Tuesday, August 21, 2007

 

Jordan won't hand over Saddam's daughter to Iraq

Region
(AP) -- Jordan indicated Monday it is not ready to surrender Saddam Hussein's eldest daughter to Iraq, despite a new push from authorities in Baghdad for her to face charges of funneling money to Sunni insurgents. A visiting Iraqi delegation last week handed Jordanian authorities a list of wanted fugitives, including Raghad Saddam Hussein, the independent newspaper Al Arab Al Yawm reported Monday. Interpol has posted a "red notice" on its Web site, advising that Saddam's daughter is wanted by the Iraqi government for "crimes against life and health" and for inciting terrorism.
Jordanian government spokesman Nasser Judeh said Monday that Jordan was "not dealing with that situation right now. We will deal with this issue when it happens, but it isn't on the agenda," he said. "It's only a warning from Interpol and not an arrest warrant." Red notices from Interpol are not international arrest warrants, but are intended to advise police forces that an individual is sought by a member government, according to Interpol's Web site.
The issue of what to do with Saddam's daughters is complicated by Sunni Arab hostility, including in Jordan, toward the Shiite-dominated government of Iraq. An estimated 750,000 Iraqis, many of them Sunnis, have fled to Jordan to escape the chaos back home. Raghad, 38, and her sister, Rana, were granted refuge in Jordan by King Abdullah II after their father's regime collapsed in the U.S.-led invasion of Iraq in 2003.
Since then, the Jordanian government has turned down repeated requests by Iraq to hand over Raghad, insisting that to do so would violate Arab traditions of hospitality."We have always said that she is here on purely humanitarian grounds," Judeh told reporters. "It was agreed with her that she would never practice any political or media activities." Last year, Iraqi authorities included Raghad on a list of most wanted fugitives accused of supporting Sunni insurgents.
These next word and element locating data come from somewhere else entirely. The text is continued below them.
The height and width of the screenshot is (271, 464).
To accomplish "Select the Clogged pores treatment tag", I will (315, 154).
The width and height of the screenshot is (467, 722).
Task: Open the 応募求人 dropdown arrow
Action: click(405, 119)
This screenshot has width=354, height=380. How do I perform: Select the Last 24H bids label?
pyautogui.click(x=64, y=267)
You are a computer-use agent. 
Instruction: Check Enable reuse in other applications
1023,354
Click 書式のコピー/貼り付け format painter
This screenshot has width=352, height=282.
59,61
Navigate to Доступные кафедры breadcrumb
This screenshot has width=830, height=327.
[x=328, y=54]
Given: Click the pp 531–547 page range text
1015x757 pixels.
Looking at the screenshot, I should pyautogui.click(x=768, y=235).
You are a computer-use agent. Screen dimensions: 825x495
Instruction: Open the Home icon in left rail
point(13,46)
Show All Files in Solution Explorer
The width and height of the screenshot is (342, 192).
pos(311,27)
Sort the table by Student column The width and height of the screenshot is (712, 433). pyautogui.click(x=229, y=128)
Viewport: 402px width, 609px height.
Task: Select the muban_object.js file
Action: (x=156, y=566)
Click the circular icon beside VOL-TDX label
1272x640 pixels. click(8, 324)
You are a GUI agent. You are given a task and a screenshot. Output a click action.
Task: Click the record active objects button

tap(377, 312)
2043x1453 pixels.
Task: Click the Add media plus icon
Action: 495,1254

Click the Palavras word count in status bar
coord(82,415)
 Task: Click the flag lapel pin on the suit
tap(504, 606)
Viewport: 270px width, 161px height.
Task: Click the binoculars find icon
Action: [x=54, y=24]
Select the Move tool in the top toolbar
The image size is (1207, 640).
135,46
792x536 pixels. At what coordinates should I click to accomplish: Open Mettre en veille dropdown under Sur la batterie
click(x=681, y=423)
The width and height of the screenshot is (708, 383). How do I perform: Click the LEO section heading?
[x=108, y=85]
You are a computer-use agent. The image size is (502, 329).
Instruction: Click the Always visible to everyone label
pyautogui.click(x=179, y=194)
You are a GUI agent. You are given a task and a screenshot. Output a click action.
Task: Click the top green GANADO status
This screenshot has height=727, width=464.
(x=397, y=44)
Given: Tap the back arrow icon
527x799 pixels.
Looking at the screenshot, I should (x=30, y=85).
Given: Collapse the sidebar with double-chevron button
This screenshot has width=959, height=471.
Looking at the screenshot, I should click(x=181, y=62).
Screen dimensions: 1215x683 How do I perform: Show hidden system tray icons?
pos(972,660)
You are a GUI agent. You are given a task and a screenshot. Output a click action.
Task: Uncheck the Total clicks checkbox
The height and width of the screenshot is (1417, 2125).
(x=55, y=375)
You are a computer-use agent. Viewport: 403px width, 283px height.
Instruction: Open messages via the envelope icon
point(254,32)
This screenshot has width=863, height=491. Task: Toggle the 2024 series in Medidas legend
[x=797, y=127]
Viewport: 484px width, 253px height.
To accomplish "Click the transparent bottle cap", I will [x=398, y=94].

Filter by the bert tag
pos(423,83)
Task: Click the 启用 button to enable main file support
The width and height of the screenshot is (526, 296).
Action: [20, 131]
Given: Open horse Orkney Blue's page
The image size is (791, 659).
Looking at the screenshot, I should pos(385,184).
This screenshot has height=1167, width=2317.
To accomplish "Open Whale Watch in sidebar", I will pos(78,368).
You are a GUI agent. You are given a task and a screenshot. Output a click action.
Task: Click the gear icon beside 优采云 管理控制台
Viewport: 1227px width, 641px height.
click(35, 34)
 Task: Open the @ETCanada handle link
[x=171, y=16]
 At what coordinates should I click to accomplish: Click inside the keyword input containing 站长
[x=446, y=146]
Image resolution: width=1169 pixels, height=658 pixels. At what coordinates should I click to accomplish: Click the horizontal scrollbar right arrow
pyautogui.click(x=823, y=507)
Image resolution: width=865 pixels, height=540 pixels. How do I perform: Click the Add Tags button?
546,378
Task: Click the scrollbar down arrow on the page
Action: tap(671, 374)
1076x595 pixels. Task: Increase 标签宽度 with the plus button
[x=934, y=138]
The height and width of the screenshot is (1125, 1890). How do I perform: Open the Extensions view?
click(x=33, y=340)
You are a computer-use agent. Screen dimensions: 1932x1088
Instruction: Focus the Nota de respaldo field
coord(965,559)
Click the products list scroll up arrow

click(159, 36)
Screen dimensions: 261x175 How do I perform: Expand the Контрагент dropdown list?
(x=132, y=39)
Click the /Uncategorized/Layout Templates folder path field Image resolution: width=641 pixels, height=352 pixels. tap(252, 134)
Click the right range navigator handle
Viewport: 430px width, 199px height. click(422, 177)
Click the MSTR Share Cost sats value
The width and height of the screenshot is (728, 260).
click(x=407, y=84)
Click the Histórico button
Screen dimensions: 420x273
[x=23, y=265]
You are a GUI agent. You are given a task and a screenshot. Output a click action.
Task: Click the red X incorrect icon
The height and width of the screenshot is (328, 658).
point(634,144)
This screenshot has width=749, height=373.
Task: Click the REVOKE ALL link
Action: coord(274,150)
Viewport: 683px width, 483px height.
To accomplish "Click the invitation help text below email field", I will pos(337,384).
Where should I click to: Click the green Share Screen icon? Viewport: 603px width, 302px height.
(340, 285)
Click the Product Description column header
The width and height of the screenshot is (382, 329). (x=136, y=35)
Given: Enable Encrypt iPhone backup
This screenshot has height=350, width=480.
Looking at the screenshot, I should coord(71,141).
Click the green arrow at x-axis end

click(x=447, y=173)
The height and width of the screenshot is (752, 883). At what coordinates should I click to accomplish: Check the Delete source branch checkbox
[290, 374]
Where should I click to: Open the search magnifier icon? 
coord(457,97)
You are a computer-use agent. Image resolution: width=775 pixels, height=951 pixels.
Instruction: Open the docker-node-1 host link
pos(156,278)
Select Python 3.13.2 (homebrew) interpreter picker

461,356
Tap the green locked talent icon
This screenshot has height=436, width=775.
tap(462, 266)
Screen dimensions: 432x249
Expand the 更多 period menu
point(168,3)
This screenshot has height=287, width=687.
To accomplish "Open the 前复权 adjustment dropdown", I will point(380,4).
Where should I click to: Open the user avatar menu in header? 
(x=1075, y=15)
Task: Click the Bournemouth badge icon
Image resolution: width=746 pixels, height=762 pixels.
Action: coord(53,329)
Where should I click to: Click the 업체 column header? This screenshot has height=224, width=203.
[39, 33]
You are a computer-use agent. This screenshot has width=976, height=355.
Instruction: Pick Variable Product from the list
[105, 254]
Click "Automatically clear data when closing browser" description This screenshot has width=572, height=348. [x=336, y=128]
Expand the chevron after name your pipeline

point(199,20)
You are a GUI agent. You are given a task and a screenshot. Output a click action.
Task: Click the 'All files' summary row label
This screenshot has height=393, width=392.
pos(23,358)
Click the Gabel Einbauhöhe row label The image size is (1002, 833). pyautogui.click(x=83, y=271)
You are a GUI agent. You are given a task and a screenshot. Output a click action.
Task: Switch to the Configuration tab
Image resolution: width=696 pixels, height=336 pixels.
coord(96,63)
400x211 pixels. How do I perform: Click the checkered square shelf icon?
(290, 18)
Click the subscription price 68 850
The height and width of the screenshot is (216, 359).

Many of those on the list are believed to be in Jordan.
According to Al Arab Al Yawm, the Iraqis also asked for other Iraqi Sunnis, including Raghad's cousins, Ahmed Watban and Mohammed Sabawi; Harith al-Dhari, a hard-line cleric believed linked to Sunni insurgents; and Ziad Aziz, son of Saddam's deputy, Prime Minister Tariq Aziz, who is now in U.S. custody. Iraqi authorities have not released detailed information to support the allegations against Raghad or the others.
In the absence of such public evidence, Jordan is unlikely to risk a Sunni backlash by handing over Sunnis to Iraq. "If Raghad Saddam Hussein was responsible for all that is happening in Iraq with the chaos, massacres, car bombs, al-Qaida, the Mahdi Army ... then the Americans shouldn't be in dialogue with the Iranians, but with her," a former information minister, Saleh Qallab, wrote Monday in the pro-government daily Al Rai.
"It's about time that Iraq, instead of creating the 'Interpol hurricane,' proves its courage and says loudly and clearly that the one responsible for all that is happening in Iraq is Iran," he said. Raghad has been known to speak publicly in support of the anti-American insurgency in Iraq - most recently in Yemen in February, when she joined hundreds of Baath party supporters commemorating the 40-day period since Saddam's death.
At the gathering, Raghad - who supervised Saddam's defense before his conviction and subsequent hanging - said that "as long as the resistance and the mujahedeen are fulfilling their duties in Iraq, the Iraqi people, without any doubt, will achieve victory."